Item 17. Undertakings
The undersigned registrant hereby undertakes:
(1) To
file, during any period in which offers or sales are being made, a post-effective amendment to this registration statement to:
(i) Include
any prospectus required by section 10(a)(3) of the Securities Act;
(ii) Reflect
in the prospectus any facts or events arising after the effective date of the registration statement (or the most recent post-effective
amendment thereof) which, individually or in the aggregate, represent a fundamental change in the information set forth in the
registration statement. Notwithstanding the foregoing, any increase or decrease in volume of securities offered (if the total dollar
value of securities offered would not exceed that which was registered) and any deviation from the low or high and of the estimated
maximum offering range may be reflected in the form of prospectus filed with the SEC pursuant to Rule 424(b) if, in the aggregate,
the changes in volume and price represent no more than 20% change in the maximum aggregate offering price set forth in the “Calculation
of Registration Fee” table in the effective registration statement.
(iii) Include
any material or changed information with respect to the plan of distribution not previously disclosed in the registration statement
or an material change to such information in the registration statement.
(2) That,
for the purpose of determining any liability under the Securities Act, each such post-effective amendment shall be deemed to be
a new registration statement relating to the securities offered therein, and the offering of such securities at that time shall
be deemed to be the initial bona fide offering thereof.
(3) To
remove from registration by means of a post-effective amendment any of the securities being registered which remain unsold at the
termination of the offering.
(4) Each
prospectus filed pursuant to Rule 424(b) as part of a registration statement relating to an offering, other than registration statements
relying on Rule 430B or other prospectuses filed in reliance on Rule 430A, shall be deemed to be part of and included in the registration
statement as of the date it is first used after effectiveness.
Provided
,
however
, that no statement made in a registration
statement or prospectus that is part of the registration statement or made in a document incorporated or deemed incorporated by
reference into the registration statement or prospectus that is part of the registration statement will, as to a purchaser with
a time of contract of sale prior to such first use, supersede or modify any statement that was made in the registration statement
or prospectus that was part of the registration statement or made in any such document immediately prior to such date of first
use.
□ □ □
### Exercises to complete
1. According to the registration undertakings, what is the largest change in the maximum aggregate offering price that combined volume and price changes may represent and still be shown in a prospectus filed under Rule 424(b)?
2. Please extend the registration undertakings from the point where they stop.
The listing that comes next has nothing to do with the registration undertakings.

### Raw data
□ □ □
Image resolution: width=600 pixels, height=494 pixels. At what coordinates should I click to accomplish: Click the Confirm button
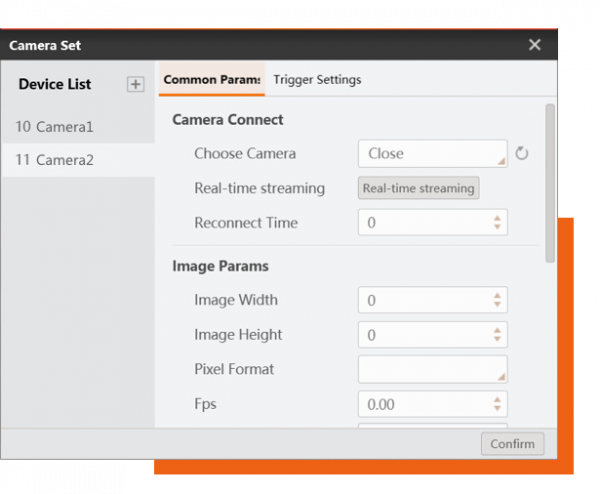(x=512, y=444)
□ □ □
### Answers to the exercise
1. No more than a 20% change.

2.
(5) That,
for the purpose of determining liability under the Securities Act to any purchaser in the initial distribution of the securities,
the undersigned registrant undertakes that in a primary offering of securities of the undersigned registrant pursuant to this registration
statement, regardless of the underwriting method used to sell the securities to the purchaser, if the securities are offered or
sold to such purchaser by means of any of the following communications, the undersigned registrant will be a seller to the purchaser
and will be considered to offer or sell such securities to such purchaser:
(i) Any
preliminary prospectus or prospectus of the undersigned registrant relating to the offering required to be filed pursuant to Rule
424 of Regulation C of the Securities Act;
(ii) Any
free writing prospectus relating to the offering prepared by or on behalf of the undersigned registrant or used or referred to
by the undersigned registrant;
(iii) The
portion of any other free writing prospectus relating to the offering containing material information about the undersigned registrant
or its securities provided by or on behalf of the undersigned registrant; and
(iv) Any
other communication that is an offer in the offering made by the undersigned registrant to the purchaser.
Insofar as indemnification for liabilities
arising under the Securities Act may be permitted to directors, officers and controlling persons of the registrant pursuant to
the foregoing provisions, or otherwise, the registrant has been advised that in the opinion of the SEC such indemnification is
against public policy as expressed in the Act and is, therefore, unenforceable. In the event that a claim for indemnification against
such liabilities (other than the payment by the registrant of expenses incurred or paid by a director, officer or controlling person
of the registrant in the successful defense of any action, suit or proceeding) is asserted by such director, officer or controlling
person in connection with the securities being registered, the registrant will, unless in the opinion of its counsel the matter
has been settled by controlling precedent, submit to a court of appropriate jurisdiction the question whether such indemnification
by it is against public policy as expressed in the Act and will be governed by the final adjudication of such issue.
SIGNATURES
Pursuant to the requirements of the
Securities Act of 1933, the registrant has duly caused this amended registration statement to be signed on its behalf by the undersigned,
thereunto duly authorized, in the city of Cambridge, Massachusetts, on January 30, 2018.
|
IIOT-OXYS, Inc.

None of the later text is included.